I2 >50% reflects significant between-study heterogeneity.
“Other” includes studies recruiting in multiple settings, family planning clinics, infertility clinics, labor& delivery ward, or unspecified settings.
Subgroup analysis on test type was not performed as all studies used NAAT/PCR to test for M genitalium.
Meta-regression not performed due to small number of studies per subgroup.
In meta-regression analyses, chlamydia prevalence in Southern Africa and West/Central Africa was similar (12.5% vs. 19.1%, p=0.5409), but the prevalence was lower in Eastern Africa (2.8%) than in the other two regions combined (p=0.015). The prevalence of other STIs was similar across regions (Fig. 2a–2d, Table 2). Prevalence was higher in STI clinics than in general care settings for gonorrhea (15.0% vs. 3.4%), chlamydia (14.5% vs. 3.0%), and trichomoniasis (29.8% vs. 13.5%, all p-values <0.0002). Mycoplasma genitalium prevalence did not differ significantly by clinical setting. Prevalence was higher among pregnant than non-pregnant women for chlamydia (8.1% vs. 1.7%, p=0.049) and trichomoniasis (17.6% vs. 12.3%, p=0.0012); gonorrhea and Mycoplasma genitalium prevalence did not differ by pregnancy status. For trichomoniasis, prevalence was higher when diagnosed by culture methods (25.0%) than by NAAT/PCR, microscopy, or other methods combined (p=0.028); prevalence did not differ by test type for the other STIs (Table 2). There was no significant difference in the prevalence of all four STIs over time (Fig. S2), or when the analysis compared studies with low risk of bias to studies with medium or high risk of bias (Table S4).
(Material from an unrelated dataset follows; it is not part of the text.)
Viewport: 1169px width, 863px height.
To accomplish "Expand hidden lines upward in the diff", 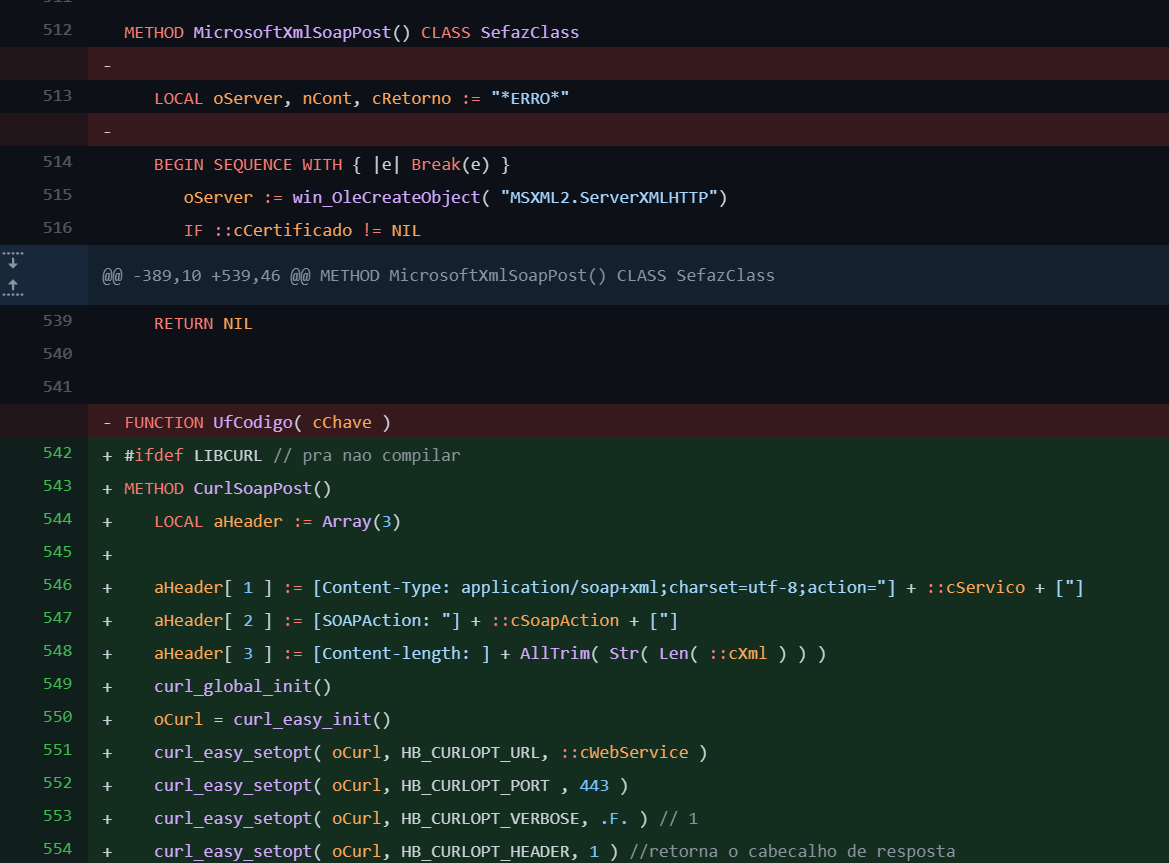I will (13, 287).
In comparative analyses, women with HIV had a higher prevalence of gonorrhea, chlamydia, trichomoniasis, and Mycoplasma genitalium than women without HIV. The relative risk of STI between women with and without HIV was 1.89 (95% CI, 1.48 – 2.41) for gonorrhea, 1.83 (1.13-2.95) for chlamydia, 1.54 (1.35 –1.75), for trichomoniasis, and 1.71 (1.05 – 2.78) for Mycoplasma genitalium (Table 3). Heterogeneity remained generally high with I2 values between 44% and 84%. Meta-regression analyses revealed that relative risks for gonorrhea and chlamydia among WWH compared to women without HIV were similar in Eastern Africa and Southern Africa (p=0.30 and p=0.97, respectively), but the relative risk was higher for both STIs in West/Central Africa than in Eastern and Southern Africa combined (p≤0.001, Table S5). Relative risks of STI among women with and without HIV did not differ by region for trichomoniasis or Mycoplasma genitalium. Relative risks for gonorrhea among WWH compared to women without HIV were similar in STI clinics, ANC, community, and other settings (p=0.0516), but higher in general care settings than in the other four settings combined (p=0.001). For trichomoniasis, the relative risk was higher in antenatal care than in the other four settings combined (p<0.001). Relative risk of trichomoniasis among women with HIV increased over time compared to women without HIV (p=0.03, Table S5).
Table 3.
STI | Studies (n) | # women with STI/# tested (%) | Relative risk (95% CI) | I2, %‡ | |
---|---|---|---|---|---|
HIV+* | HIV− | ||||
Gonorrhea | 24 | 448/8777 (5.10) | 390/19 334 (2.02) | 1.89 (1.48 – 2.41) | 44 |
Chlamydia | 25 | 437/8106 (5.39) | 793/16 889 (4.70) | 1.83 (1.13 – 2.95) | 84 |
Trichomoniasis | 31 | 2059/12 205 (16.87) | 1666/17 604 (9.46) | 1.54 (1.35 – 1.75) | 47 |
Mycoplasma genitalium | 9 | 230/1625 (14.15) | 197/2660 (7.41) | 1.71 (1.05 – 2.78) | 57 |
These estimates include only prevalence from studies that provided data on a comparable cohort of women without HIV and therefore differ from pooled prevalence values.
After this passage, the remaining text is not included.